What you are asked to do.
Output, word for word, the line that contains "The width and" and all lines following it to the end of the listing. Drop the pictures.

Data provided.
--
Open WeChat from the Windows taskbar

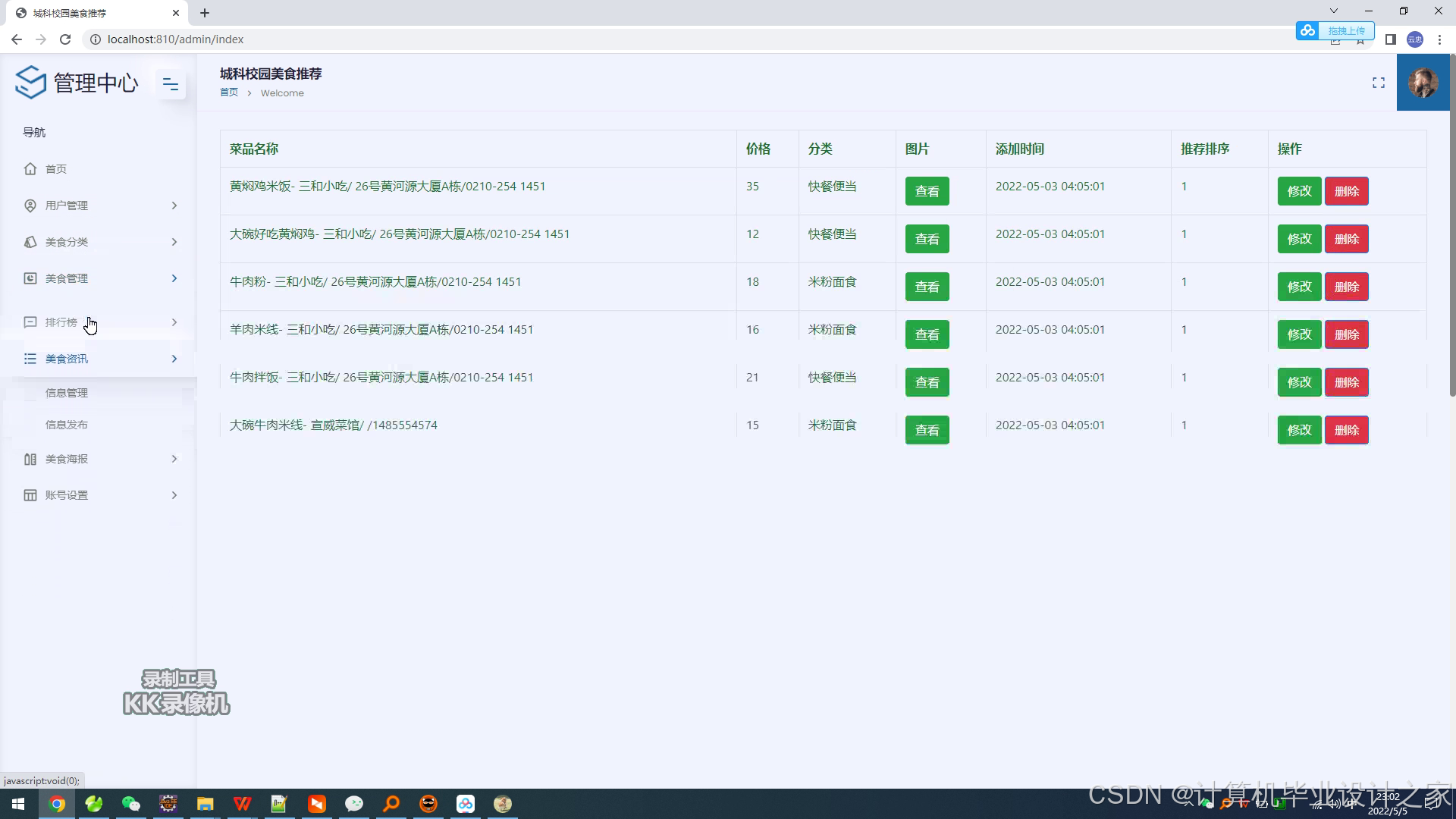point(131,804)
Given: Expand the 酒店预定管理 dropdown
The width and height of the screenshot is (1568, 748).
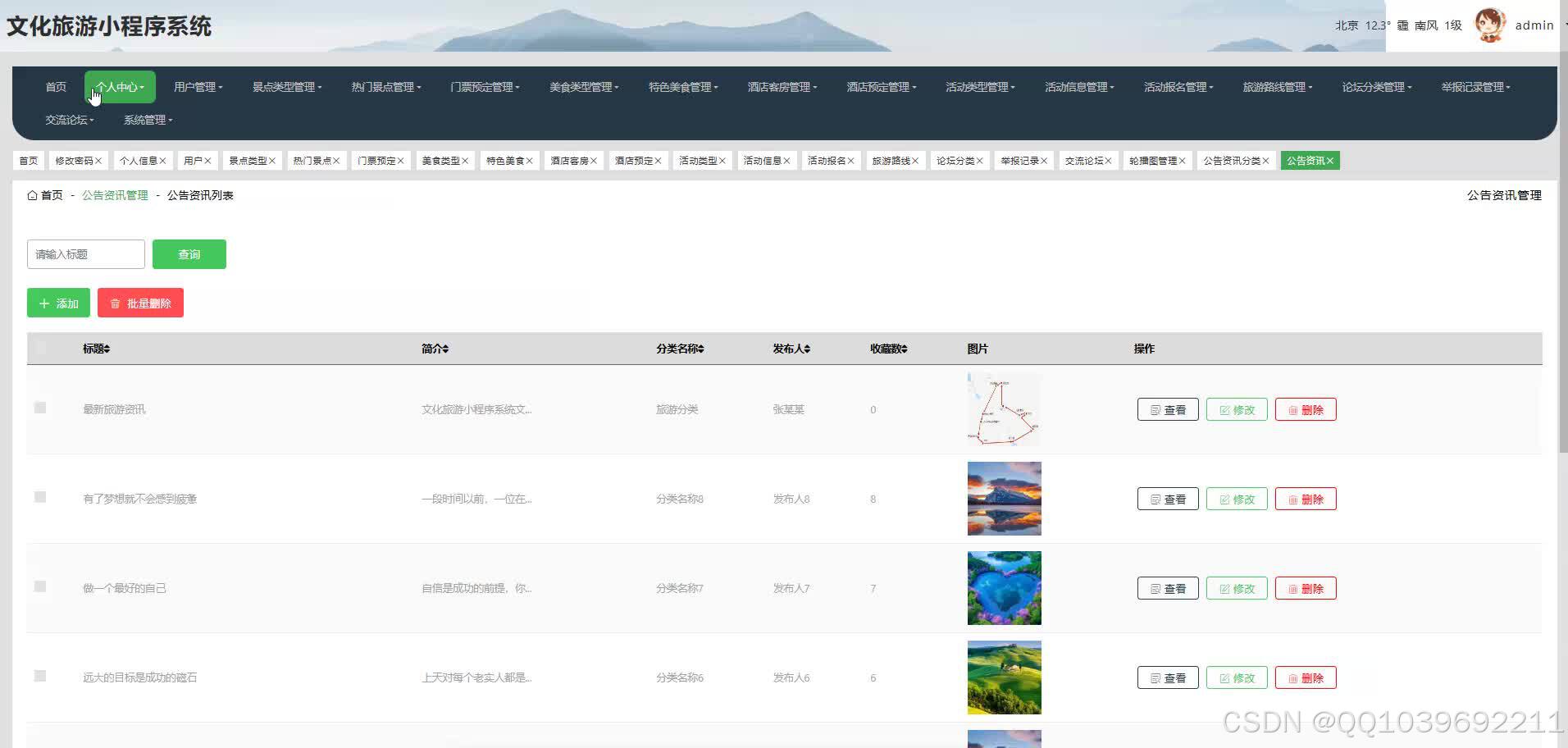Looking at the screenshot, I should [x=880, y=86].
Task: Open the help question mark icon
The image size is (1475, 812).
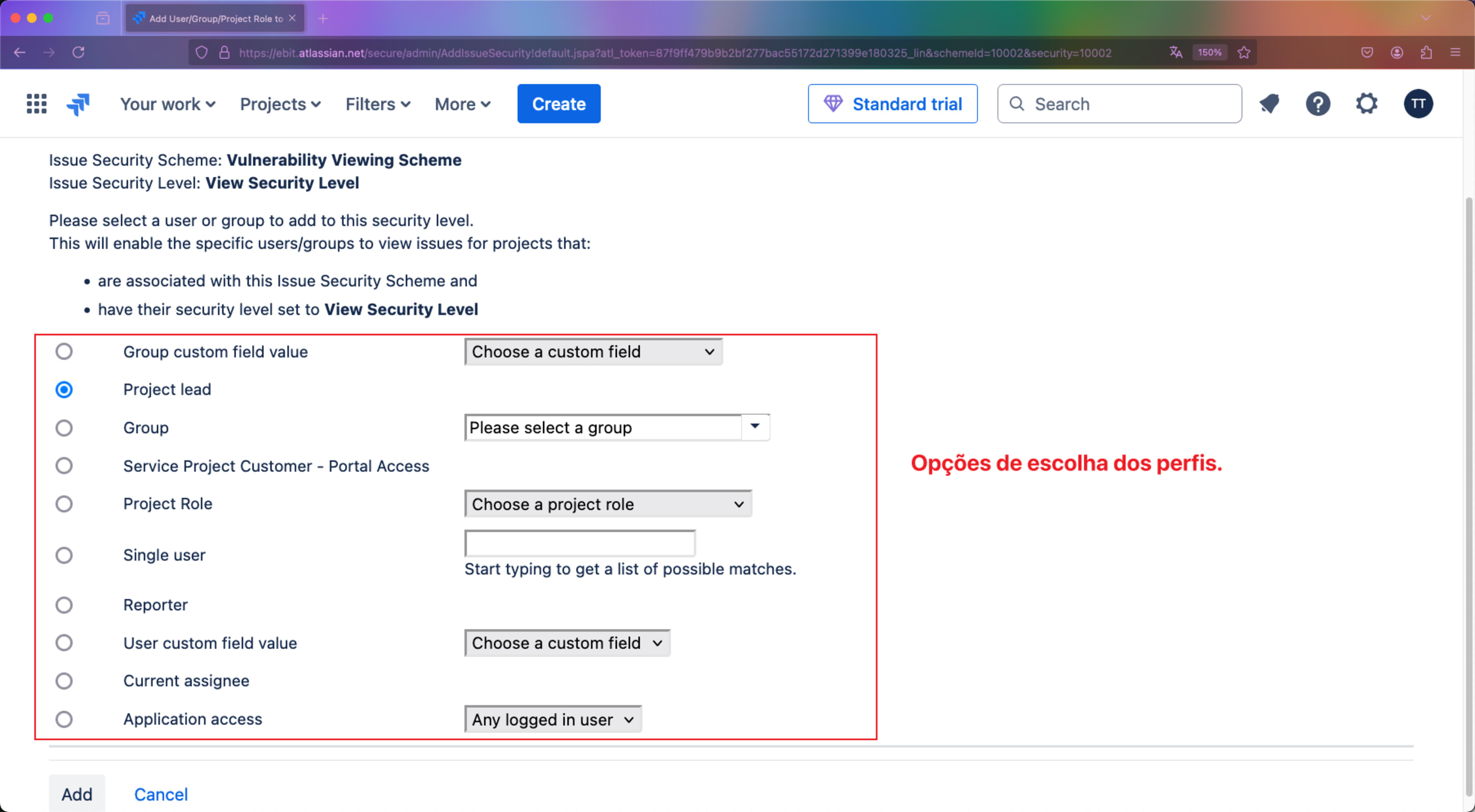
--
Task solution.
The width and height of the screenshot is (1568, 748).
Looking at the screenshot, I should [x=880, y=86].
Task: Open the help question mark icon
The image size is (1475, 812).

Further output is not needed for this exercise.